Study of TPA on enhancing the anti-tumor effects of cisplatin and reducing its renal toxicity
10.12092/j.issn.1009-2501.2022.05.006
- Author:
Xinli WANG
1
;
Xiaqing XU
1
;
Hanbing FANG
2
;
Yuzhong GUO
2
Author Information
1. Department of Pharmacy, Zhengzhou Central Hospital of Zhengzhou University
2. Basic Medical College of Zhengzhou University
- Publication Type:Journal Article
- Keywords:
Cell proliferation;
Cisplatin;
Oxidative stress;
Phorbol ester;
Renal toxicity
- From:
Chinese Journal of Clinical Pharmacology and Therapeutics
2022;27(5):535-543
- CountryChina
- Language:Chinese
-
Abstract:
AIM: To investigate the effects of phorbol ester (TPA) on the anti-tumor effect and renal toxicity of cisplatin (CP). METHODS: MTT assay was used to examine the effect of TPA on the proliferation inhibition of CP in A549 and SPC-A-1 lung cancer cells. Also the effect of TPA on acute toxicity of CP was observed by once injection of high dose CP through caudal vein; The tumor-bearing mice model was explored to investigate the effect of TPA on tumor inhibition ratio and renal toxicity of CP in vivo.
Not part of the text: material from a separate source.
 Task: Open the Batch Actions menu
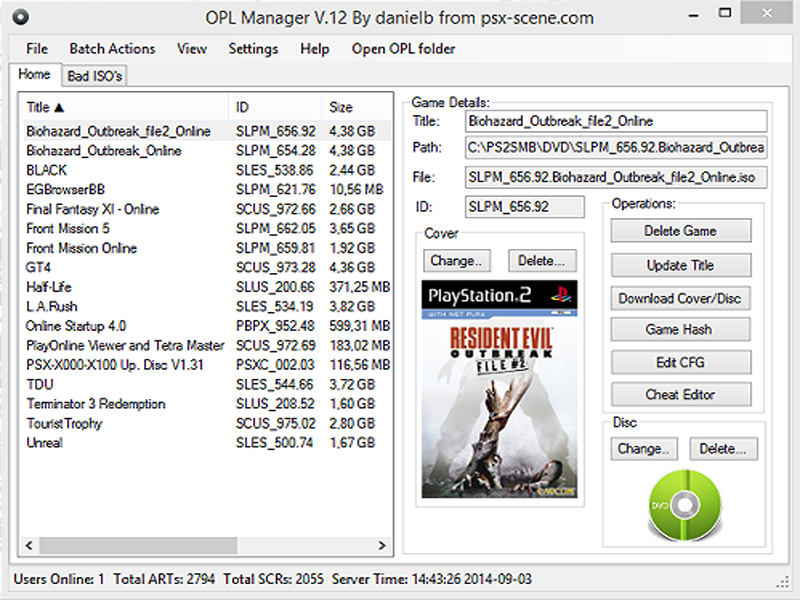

And the effect of TPA on renal oxidative stress induced by CP was detected. RESULTS: 1 ng/mL TPA could significantly enhance the inhibitory effect of CP on cell proliferation. In acute toxicity test, TPA could significantly reduce the toxicity of CP and prolong the survival time of animals. And the tumor weight (P<0.05), serum creatinine (P<0.05) and urea nitrogen levels (P<0.01) in TPA combined with CP group were significantly lower than those in CP group. Meanwhile, the results of HE staining showed that the renal tissue damage was significantly reduced in the combined group compared with CP group. The contents of MDA in renal tissue were decreased (P<0.01). However, the contents of GSH and the activity of SOD were increased (P<0.05) in TPA and CP combined group. CONCLUSION: TPA can enhance the inhibitory effect of CP on cell proliferation and inhibit tumor growth in tumor-bearing mice. At the same time, TPA can reduce the renal toxicity of CP, which may be related to the inhibition of renal oxidative stress induced by CP.